18th-century British comedienne, actress, and singer

Mrs Webb or Mrs Richard Webb or Mrs Day born Lydia or Lucia Child (1736/7 – 1797) was a British comic actress and singer. For fifteen years she appeared at Covent Garden and at the Haymarket theatres where she was a popular comedian.

==Life==
She is thought to have been born with the name Lydia Child in 1736 or 1737 (Some give her name as Lucia). She first came to notice in 1764 when she made her acting debut in Norwich. The following year she was working in Colchester when she is said to have interceded to save the job of "Plausible Jack" Palmer. In 1772 she was acting in Edinburgh where she was using the name of "Mrs Day" although in 1774 she was using the name of Mrs Dicky Webb and she was in Scotland until 1779. She was now known for comedy roles although she also appeared in Shakespeare plays. She played Mrs Malaprop, Mrs Peachum in The Beggar's Opera and also appeared in The Recruiting Officer, Love for Love, She Stoops to Conquer and The School for Scandal.

She had an adopted daughter and possibly a son. Her daughter was introduced to the stage in England in 1788 but she made her name as "Mrs Wilmot" in America. She was said to be the second most popular actress in America and a favourite of General Washington.

She appeared at Covent Garden and at the Haymarket theatres where she was one of the most popular comedians for fifteen years.

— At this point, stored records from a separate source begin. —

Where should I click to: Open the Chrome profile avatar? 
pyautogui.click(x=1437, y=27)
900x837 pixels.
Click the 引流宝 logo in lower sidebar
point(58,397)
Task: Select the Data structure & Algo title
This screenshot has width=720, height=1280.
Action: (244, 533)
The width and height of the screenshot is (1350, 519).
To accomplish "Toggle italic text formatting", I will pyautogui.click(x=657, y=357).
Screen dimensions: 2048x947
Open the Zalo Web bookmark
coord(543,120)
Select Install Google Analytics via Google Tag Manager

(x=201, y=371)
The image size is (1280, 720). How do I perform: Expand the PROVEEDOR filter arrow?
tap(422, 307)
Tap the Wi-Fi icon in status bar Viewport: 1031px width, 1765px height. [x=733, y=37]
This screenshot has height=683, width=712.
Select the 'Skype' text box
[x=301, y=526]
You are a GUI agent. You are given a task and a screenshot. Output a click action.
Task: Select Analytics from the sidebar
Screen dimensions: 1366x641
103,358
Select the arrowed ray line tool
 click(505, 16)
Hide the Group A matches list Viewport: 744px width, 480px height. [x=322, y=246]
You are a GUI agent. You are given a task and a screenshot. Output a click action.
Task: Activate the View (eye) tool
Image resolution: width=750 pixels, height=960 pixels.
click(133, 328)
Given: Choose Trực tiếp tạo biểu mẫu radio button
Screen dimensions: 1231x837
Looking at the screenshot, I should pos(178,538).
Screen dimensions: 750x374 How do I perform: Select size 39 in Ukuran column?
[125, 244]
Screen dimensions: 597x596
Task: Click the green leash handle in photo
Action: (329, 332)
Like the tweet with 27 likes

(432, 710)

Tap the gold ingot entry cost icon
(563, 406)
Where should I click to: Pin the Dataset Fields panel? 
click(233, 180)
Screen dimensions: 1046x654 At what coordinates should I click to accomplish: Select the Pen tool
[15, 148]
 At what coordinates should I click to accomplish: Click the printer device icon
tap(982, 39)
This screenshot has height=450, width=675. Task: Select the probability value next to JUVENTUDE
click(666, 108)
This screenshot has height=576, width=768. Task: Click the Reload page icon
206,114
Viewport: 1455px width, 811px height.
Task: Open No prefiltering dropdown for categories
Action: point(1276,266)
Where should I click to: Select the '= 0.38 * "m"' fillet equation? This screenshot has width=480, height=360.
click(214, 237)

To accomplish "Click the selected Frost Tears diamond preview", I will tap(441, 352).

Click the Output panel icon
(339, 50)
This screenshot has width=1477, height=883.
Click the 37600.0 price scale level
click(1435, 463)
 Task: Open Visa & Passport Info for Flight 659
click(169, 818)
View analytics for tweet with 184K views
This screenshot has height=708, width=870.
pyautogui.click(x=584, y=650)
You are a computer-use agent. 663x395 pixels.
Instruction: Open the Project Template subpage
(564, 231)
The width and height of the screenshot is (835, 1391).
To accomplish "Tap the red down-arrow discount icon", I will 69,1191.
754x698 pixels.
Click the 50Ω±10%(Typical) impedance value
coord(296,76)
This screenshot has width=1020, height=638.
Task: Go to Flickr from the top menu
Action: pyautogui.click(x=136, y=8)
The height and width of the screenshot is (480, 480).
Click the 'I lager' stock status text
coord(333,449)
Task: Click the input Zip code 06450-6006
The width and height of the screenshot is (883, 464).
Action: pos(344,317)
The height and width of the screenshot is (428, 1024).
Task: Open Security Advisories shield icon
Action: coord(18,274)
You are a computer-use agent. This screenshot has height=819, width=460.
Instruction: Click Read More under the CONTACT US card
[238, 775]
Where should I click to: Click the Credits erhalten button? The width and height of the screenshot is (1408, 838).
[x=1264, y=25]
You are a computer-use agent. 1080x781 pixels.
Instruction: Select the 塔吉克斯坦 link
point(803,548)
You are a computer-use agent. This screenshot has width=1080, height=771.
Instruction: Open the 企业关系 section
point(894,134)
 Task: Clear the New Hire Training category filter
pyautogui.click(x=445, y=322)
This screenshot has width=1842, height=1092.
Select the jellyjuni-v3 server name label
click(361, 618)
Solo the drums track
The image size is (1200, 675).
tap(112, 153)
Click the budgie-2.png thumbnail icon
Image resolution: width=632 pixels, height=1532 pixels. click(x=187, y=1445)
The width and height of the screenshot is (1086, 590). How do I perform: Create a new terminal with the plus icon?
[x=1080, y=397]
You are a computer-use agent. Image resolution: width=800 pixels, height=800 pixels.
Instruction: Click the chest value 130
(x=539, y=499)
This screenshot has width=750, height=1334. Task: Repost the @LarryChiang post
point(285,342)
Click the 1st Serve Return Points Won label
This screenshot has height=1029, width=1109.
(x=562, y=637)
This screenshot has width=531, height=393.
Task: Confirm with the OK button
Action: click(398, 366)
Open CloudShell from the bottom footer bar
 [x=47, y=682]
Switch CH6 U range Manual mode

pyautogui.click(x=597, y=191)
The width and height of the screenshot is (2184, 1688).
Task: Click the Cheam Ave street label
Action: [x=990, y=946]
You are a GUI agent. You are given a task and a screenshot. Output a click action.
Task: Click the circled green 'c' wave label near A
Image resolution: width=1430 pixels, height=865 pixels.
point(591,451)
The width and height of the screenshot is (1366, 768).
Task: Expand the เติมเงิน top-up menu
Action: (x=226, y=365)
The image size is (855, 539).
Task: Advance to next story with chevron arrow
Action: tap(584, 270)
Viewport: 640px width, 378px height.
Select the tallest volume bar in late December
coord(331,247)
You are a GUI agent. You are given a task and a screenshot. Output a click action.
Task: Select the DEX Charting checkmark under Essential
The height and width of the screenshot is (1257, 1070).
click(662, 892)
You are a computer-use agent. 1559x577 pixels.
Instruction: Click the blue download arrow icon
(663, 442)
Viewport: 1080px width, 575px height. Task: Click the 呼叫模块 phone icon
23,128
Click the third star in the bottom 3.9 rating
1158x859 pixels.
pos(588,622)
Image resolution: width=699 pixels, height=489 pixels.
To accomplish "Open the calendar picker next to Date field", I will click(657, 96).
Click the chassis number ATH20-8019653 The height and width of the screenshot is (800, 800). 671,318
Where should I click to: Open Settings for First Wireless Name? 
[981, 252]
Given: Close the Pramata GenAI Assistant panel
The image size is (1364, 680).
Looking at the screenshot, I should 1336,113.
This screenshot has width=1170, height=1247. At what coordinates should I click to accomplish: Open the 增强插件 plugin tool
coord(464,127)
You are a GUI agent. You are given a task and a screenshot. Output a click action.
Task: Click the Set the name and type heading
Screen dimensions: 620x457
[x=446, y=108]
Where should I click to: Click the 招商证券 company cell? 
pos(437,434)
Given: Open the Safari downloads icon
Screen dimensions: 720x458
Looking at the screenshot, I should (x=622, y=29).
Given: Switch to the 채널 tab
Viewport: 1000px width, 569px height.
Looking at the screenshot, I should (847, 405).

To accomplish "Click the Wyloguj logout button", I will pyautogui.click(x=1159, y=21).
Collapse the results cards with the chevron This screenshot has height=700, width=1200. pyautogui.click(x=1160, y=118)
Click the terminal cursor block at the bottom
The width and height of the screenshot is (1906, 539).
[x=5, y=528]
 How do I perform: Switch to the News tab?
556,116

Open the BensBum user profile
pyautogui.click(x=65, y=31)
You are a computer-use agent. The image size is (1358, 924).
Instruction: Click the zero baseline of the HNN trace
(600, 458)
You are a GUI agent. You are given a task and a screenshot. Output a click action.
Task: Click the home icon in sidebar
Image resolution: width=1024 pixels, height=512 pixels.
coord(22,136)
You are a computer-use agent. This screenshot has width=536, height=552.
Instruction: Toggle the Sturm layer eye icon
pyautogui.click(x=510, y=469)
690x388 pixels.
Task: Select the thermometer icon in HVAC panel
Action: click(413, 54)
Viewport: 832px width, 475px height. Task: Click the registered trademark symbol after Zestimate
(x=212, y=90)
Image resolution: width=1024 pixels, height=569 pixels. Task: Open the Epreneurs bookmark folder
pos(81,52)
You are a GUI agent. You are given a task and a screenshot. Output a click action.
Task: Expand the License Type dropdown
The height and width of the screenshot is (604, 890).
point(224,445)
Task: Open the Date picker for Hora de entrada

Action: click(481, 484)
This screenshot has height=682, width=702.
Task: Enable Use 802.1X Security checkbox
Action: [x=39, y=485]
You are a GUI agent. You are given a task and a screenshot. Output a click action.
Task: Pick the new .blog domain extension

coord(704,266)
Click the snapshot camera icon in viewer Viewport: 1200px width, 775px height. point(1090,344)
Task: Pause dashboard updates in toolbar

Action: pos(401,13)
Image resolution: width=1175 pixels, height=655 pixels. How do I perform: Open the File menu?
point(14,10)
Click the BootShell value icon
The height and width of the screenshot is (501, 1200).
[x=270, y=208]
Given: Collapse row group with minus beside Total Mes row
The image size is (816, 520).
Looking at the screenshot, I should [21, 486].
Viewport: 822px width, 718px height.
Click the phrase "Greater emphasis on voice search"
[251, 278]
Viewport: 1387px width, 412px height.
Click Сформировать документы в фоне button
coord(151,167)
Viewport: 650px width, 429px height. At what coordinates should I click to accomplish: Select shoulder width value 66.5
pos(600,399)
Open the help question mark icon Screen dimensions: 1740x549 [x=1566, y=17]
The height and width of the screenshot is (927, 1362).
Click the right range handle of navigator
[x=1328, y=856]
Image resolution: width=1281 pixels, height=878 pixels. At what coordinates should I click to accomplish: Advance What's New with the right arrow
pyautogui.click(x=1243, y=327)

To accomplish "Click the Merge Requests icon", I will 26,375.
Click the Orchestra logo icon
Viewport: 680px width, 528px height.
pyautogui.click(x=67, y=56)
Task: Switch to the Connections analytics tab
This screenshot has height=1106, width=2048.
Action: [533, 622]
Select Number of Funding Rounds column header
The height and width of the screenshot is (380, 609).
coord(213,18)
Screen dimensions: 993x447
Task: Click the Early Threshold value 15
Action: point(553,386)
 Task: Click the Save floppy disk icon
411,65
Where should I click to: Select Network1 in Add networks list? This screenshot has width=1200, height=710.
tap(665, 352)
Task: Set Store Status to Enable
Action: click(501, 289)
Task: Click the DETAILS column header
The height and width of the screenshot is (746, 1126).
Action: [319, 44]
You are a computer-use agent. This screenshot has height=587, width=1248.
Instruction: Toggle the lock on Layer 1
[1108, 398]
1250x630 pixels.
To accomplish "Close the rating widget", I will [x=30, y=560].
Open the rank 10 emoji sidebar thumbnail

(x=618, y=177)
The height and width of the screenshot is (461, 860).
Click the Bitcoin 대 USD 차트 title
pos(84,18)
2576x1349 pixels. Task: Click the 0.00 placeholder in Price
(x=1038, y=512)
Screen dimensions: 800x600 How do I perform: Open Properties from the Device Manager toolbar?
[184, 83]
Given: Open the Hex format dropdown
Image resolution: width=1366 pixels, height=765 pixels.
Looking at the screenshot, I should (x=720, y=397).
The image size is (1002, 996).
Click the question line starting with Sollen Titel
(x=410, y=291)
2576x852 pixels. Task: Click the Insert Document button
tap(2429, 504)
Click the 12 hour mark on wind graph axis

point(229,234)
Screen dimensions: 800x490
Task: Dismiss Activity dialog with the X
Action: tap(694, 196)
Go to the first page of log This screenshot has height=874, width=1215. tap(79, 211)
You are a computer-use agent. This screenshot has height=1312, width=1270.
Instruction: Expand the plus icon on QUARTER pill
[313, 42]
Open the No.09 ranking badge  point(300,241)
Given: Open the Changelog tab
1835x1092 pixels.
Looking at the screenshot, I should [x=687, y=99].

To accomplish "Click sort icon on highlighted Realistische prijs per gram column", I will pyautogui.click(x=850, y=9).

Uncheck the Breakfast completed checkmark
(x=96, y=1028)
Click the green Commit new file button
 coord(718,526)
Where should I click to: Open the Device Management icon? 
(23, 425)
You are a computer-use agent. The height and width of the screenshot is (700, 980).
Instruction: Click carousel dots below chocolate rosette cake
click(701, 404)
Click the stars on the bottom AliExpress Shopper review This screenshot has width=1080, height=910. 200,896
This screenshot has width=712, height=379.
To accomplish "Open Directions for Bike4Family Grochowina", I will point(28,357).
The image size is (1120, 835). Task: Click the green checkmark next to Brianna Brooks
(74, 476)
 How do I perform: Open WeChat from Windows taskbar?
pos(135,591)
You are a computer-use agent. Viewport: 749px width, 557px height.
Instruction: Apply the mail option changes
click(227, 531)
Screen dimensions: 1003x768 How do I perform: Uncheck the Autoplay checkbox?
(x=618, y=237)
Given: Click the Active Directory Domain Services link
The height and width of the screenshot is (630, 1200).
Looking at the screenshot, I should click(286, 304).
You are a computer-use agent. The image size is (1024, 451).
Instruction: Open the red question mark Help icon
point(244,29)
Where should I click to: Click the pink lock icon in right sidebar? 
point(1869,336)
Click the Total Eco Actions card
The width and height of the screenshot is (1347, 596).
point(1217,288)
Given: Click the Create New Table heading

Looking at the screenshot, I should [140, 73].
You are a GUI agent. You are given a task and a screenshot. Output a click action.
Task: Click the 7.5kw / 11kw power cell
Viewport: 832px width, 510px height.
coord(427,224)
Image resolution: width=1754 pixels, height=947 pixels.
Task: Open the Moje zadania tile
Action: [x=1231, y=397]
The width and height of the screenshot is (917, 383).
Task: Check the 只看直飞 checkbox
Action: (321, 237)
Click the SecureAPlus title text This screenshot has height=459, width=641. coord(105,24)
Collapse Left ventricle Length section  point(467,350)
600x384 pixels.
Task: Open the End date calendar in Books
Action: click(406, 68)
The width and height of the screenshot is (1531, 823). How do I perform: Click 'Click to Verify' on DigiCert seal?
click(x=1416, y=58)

In 1787 she appeared as "Mrs Dove" in Cumberland's comedy and she was recorded in this role in her Samuel de Wilde painting.

==Legacy==
In 1790 she published her "Secret History of the Green Room" which was an autobiography. In 1833 Samuel De Wilde exhibited a painting of her which is now in the possession on the Garrick Club. Webb had a daughter who is referred to as Lucia or Lydia who also acted but with less success than her mother.